======== RECORDS FOR THIS TASK ========

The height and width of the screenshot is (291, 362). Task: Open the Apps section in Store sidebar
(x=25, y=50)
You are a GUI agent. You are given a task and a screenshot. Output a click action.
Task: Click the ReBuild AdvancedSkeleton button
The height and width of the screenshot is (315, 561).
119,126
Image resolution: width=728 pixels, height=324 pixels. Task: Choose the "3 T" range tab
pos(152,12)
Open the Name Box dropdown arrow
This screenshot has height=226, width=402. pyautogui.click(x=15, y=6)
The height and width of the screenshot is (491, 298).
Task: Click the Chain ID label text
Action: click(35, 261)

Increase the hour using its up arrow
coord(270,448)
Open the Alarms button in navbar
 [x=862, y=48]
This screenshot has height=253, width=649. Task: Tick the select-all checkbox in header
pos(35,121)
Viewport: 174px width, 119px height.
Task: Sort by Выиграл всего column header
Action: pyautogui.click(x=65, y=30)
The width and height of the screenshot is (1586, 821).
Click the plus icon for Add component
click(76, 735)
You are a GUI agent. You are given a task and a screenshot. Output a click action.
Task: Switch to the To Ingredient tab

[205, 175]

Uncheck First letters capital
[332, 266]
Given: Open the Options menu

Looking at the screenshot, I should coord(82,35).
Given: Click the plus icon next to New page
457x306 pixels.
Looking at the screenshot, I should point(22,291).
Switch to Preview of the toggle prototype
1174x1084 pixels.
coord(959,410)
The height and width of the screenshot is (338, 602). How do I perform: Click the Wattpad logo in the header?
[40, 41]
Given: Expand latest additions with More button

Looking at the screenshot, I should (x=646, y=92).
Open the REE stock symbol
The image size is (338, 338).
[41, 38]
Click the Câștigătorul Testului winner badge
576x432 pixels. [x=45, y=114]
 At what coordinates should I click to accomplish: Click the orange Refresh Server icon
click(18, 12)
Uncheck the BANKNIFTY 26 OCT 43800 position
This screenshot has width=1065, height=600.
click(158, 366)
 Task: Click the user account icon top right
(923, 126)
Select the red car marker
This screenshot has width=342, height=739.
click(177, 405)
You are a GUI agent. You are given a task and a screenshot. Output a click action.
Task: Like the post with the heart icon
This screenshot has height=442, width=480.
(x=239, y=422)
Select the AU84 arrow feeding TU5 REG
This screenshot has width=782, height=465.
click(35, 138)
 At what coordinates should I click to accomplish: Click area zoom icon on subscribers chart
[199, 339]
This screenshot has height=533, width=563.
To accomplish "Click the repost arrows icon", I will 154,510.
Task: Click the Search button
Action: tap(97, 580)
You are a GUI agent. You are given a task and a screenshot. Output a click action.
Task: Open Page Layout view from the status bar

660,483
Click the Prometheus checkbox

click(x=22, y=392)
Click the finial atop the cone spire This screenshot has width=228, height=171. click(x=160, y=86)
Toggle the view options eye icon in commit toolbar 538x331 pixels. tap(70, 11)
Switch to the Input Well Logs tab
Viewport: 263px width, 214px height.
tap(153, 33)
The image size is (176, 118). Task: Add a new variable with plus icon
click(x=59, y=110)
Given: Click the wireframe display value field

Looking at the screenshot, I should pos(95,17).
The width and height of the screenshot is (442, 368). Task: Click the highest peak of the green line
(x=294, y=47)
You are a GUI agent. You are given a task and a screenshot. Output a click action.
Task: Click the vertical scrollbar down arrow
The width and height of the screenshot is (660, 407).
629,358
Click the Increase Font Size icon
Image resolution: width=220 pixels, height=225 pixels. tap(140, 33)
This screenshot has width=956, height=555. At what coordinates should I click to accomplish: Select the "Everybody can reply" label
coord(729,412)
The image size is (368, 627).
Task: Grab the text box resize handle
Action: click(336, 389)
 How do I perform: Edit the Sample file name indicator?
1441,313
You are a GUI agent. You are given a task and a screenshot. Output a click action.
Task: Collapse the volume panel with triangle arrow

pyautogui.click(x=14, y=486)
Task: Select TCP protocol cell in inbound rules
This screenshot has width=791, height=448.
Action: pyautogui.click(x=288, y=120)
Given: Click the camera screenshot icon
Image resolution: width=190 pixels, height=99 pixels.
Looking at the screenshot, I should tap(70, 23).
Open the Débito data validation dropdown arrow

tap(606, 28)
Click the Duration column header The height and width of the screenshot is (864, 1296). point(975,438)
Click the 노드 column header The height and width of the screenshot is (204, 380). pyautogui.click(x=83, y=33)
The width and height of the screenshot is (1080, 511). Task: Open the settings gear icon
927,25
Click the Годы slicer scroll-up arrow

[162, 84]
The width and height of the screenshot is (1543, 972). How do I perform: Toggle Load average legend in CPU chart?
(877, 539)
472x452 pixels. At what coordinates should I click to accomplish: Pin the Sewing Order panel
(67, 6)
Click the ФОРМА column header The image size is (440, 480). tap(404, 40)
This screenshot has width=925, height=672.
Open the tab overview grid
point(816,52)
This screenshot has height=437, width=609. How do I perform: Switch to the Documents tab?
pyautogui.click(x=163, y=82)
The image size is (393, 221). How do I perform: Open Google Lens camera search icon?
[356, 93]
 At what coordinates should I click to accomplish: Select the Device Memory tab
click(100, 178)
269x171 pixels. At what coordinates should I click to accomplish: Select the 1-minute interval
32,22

========

GOAL OF THE EXERCISE:
Each line of the material above is to be retyped verbatim.

RESULT OF THE EXERCISE:
The height and width of the screenshot is (291, 362). Task: Open the Apps section in Store sidebar
(x=25, y=50)
You are a GUI agent. You are given a task and a screenshot. Output a click action.
Task: Click the ReBuild AdvancedSkeleton button
The height and width of the screenshot is (315, 561).
119,126
Image resolution: width=728 pixels, height=324 pixels. Task: Choose the "3 T" range tab
pos(152,12)
Open the Name Box dropdown arrow
This screenshot has height=226, width=402. pyautogui.click(x=15, y=6)
The height and width of the screenshot is (491, 298).
Task: Click the Chain ID label text
Action: click(35, 261)

Increase the hour using its up arrow
coord(270,448)
Open the Alarms button in navbar
 [x=862, y=48]
This screenshot has height=253, width=649. Task: Tick the select-all checkbox in header
pos(35,121)
Viewport: 174px width, 119px height.
Task: Sort by Выиграл всего column header
Action: pyautogui.click(x=65, y=30)
The width and height of the screenshot is (1586, 821).
Click the plus icon for Add component
click(76, 735)
You are a GUI agent. You are given a task and a screenshot. Output a click action.
Task: Switch to the To Ingredient tab

[205, 175]

Uncheck First letters capital
[332, 266]
Given: Open the Options menu

Looking at the screenshot, I should coord(82,35).
Given: Click the plus icon next to New page
457x306 pixels.
Looking at the screenshot, I should point(22,291).
Switch to Preview of the toggle prototype
1174x1084 pixels.
coord(959,410)
The height and width of the screenshot is (338, 602). How do I perform: Click the Wattpad logo in the header?
[40, 41]
Given: Expand latest additions with More button

Looking at the screenshot, I should (x=646, y=92).
Open the REE stock symbol
The image size is (338, 338).
[41, 38]
Click the Câștigătorul Testului winner badge
576x432 pixels. [x=45, y=114]
 At what coordinates should I click to accomplish: Click the orange Refresh Server icon
click(18, 12)
Uncheck the BANKNIFTY 26 OCT 43800 position
This screenshot has width=1065, height=600.
click(158, 366)
 Task: Click the user account icon top right
(923, 126)
Select the red car marker
This screenshot has width=342, height=739.
click(177, 405)
You are a GUI agent. You are given a task and a screenshot. Output a click action.
Task: Like the post with the heart icon
This screenshot has height=442, width=480.
(x=239, y=422)
Select the AU84 arrow feeding TU5 REG
This screenshot has width=782, height=465.
click(35, 138)
 At what coordinates should I click to accomplish: Click area zoom icon on subscribers chart
[199, 339]
This screenshot has height=533, width=563.
To accomplish "Click the repost arrows icon", I will 154,510.
Task: Click the Search button
Action: tap(97, 580)
You are a GUI agent. You are given a task and a screenshot. Output a click action.
Task: Open Page Layout view from the status bar

660,483
Click the Prometheus checkbox

click(x=22, y=392)
Click the finial atop the cone spire This screenshot has width=228, height=171. click(x=160, y=86)
Toggle the view options eye icon in commit toolbar 538x331 pixels. tap(70, 11)
Switch to the Input Well Logs tab
Viewport: 263px width, 214px height.
tap(153, 33)
The image size is (176, 118). Task: Add a new variable with plus icon
click(x=59, y=110)
Given: Click the wireframe display value field

Looking at the screenshot, I should pos(95,17).
The width and height of the screenshot is (442, 368). Task: Click the highest peak of the green line
(x=294, y=47)
You are a GUI agent. You are given a task and a screenshot. Output a click action.
Task: Click the vertical scrollbar down arrow
The width and height of the screenshot is (660, 407).
629,358
Click the Increase Font Size icon
Image resolution: width=220 pixels, height=225 pixels. tap(140, 33)
This screenshot has width=956, height=555. At what coordinates should I click to accomplish: Select the "Everybody can reply" label
coord(729,412)
The image size is (368, 627).
Task: Grab the text box resize handle
Action: click(336, 389)
 How do I perform: Edit the Sample file name indicator?
1441,313
You are a GUI agent. You are given a task and a screenshot. Output a click action.
Task: Collapse the volume panel with triangle arrow

pyautogui.click(x=14, y=486)
Task: Select TCP protocol cell in inbound rules
This screenshot has width=791, height=448.
Action: pyautogui.click(x=288, y=120)
Given: Click the camera screenshot icon
Image resolution: width=190 pixels, height=99 pixels.
Looking at the screenshot, I should tap(70, 23).
Open the Débito data validation dropdown arrow

tap(606, 28)
Click the Duration column header The height and width of the screenshot is (864, 1296). point(975,438)
Click the 노드 column header The height and width of the screenshot is (204, 380). pyautogui.click(x=83, y=33)
The width and height of the screenshot is (1080, 511). Task: Open the settings gear icon
927,25
Click the Годы slicer scroll-up arrow

[162, 84]
The width and height of the screenshot is (1543, 972). How do I perform: Toggle Load average legend in CPU chart?
(877, 539)
472x452 pixels. At what coordinates should I click to accomplish: Pin the Sewing Order panel
(67, 6)
Click the ФОРМА column header The image size is (440, 480). tap(404, 40)
This screenshot has width=925, height=672.
Open the tab overview grid
point(816,52)
This screenshot has height=437, width=609. How do I perform: Switch to the Documents tab?
pyautogui.click(x=163, y=82)
The image size is (393, 221). How do I perform: Open Google Lens camera search icon?
[356, 93]
 At what coordinates should I click to accomplish: Select the Device Memory tab
click(100, 178)
269x171 pixels. At what coordinates should I click to accomplish: Select the 1-minute interval
32,22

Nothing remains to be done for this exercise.